科学家Mamie Yu给出了一种细胞系库存维持建议的流程。每个步骤都需要质量控制，以避免人为错误和污染。

在收到一个细胞系（原瓶）后，要对其进行扩增，最好是在一个单独的超净台中，专门用于处理新的细胞系。将细胞系的信息储存在数据库中，做好记录备份。对细胞进行支原体和跨物种PCR分析的检测，并使用STR和SNP指纹图谱以确认细胞身份。

初始扩增后的细胞被存储为“主储备”，以保持细胞系的低传代来源。然后对这些细胞进行再次扩增，检测支原体，并作为“工作储备”储存起来。取其中一个样本复苏扩增，以确定细胞的活力（解冻质量控制）。在使用这些工作储备前，仍需进行支原体、跨物种污染检测和SNP基因分型以控制质量。在“工作储备”超过“主储备”的（最多）20倍之后，则需要弃用旧的“工作储备”，从“主储备”扩增产生新的“工作储备”。

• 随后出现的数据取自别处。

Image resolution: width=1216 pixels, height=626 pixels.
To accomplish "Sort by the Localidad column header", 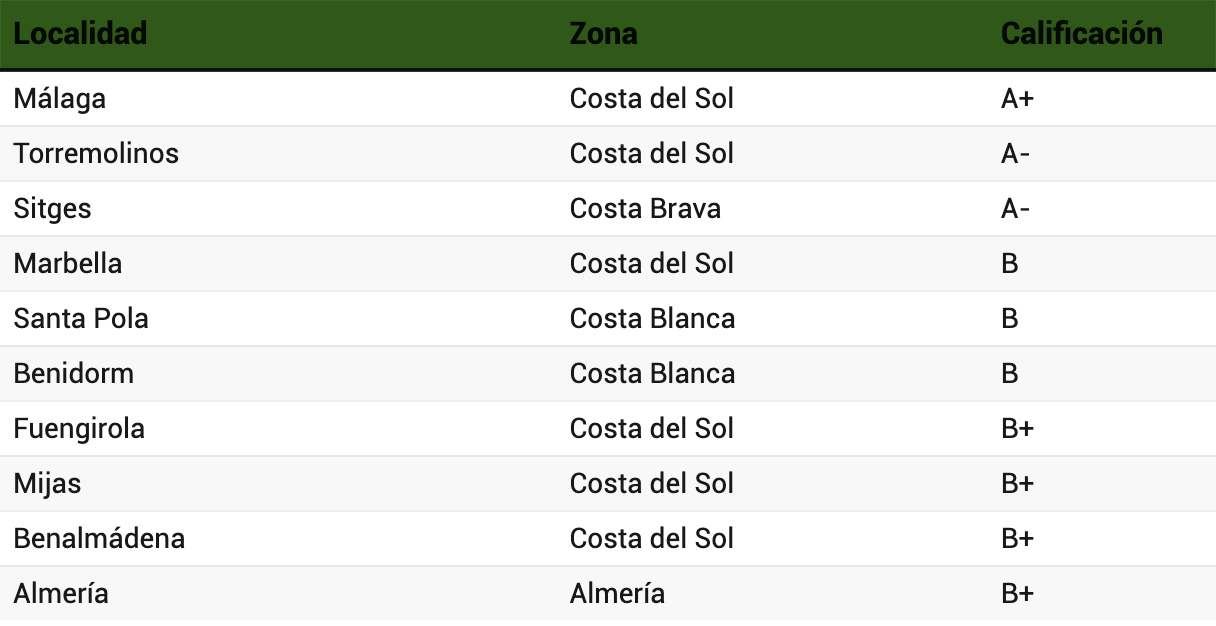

同时，在任何阶段的质量控制失败都需要重新检测，因为可能会出现假阳性或样品混淆的情况。在初始扩增后，所有后续的重新扩增或常规质量控制，都要使用SNP平台进行监测。将细胞系注释与数据库中的STR/SNP图谱联系起来，为将任何基于细胞的数据与原生细胞系联系起来提供了基础，从而有利于数据整合和比较。